Sanırım o koltuktandan da kalktım, henüz kapıdan çıkmadım ama artık gitmek üzere ayaktayım.
Dün akşam itibariyle içimde onunla konuşmaya son verdim. 👍🏼 o gün ona söylemem gerekenleri söyledim, içimde kalan bir şey yok. 17 seneden geriye elbetteki konuşacak çok şey var ama onları konuşmanın bundan sonrasına faydası yok.
Geçmişin sağlamasına gerek yok, gelecek yoksa...
Dün akşam telefondaki bazı resimlerini de sildim. Henüz çöp kutusunu boşaltmadım ama artık ben de olmalarına da gerek yok. En azından albümleri açtığımda favorilerde gülen yüzünü görmüyorum.
Şimdiye kadar vahlanıyordum, yanıyordum, ilahlaştırmıştım onu hayatımda. Yörüngesinde dönüyordum. Her şey onunla anlamlı, ben onunla mutlu. Onun bana dönmesini hakettiğim değeri vermesini bekliyorum, bekliyordum.
Yani artık öyle hissetmiyorum.
Bu sevdanın en eski tanığıyla konuştum dün sabah, son gelişmelerden haberi yoktu. Belki o konuşma da sürecte hızlanmamı sağladı. Biraz daha çok şeyi kabullenmemi sağladı.
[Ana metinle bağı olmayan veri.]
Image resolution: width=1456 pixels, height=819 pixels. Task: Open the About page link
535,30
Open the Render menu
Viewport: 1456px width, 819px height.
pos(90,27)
Geçmişte o ilk zamanlarda iç savaşlarımı bilen defalarca tmm kapattım bu defteri deyip ona kendimi kapattığımda onun hissetmişcesine bir hamle yapması bizi her defasında düşündürüyordu, nasıl bir hissiyat bu gerçekten koparken ipin ucunu her seferinde yakalamasını.
En iyi o bilir o zamanlarımızı, o yüzden dedi ki yine aynısı olursa...
Gerçekten gittiğimi hissederde hamle yaparsa, -bugüne kadar gidememiştim ondan ama artık yeni ayla birlikte gidiyorum sanırım- birbirimizin elini tutacaksak koşulum var.
Yoksa yeniden aynı döngüye girer ona yeniden düşerim.
Artık bu cümleyi de çat diye yüzüne söyleyebilecek kadar güçlü hissediyorum.
Aslında o gün ben yeni konuşmaya başlamıştım. Daha söyleyecek çok şeyim vardı...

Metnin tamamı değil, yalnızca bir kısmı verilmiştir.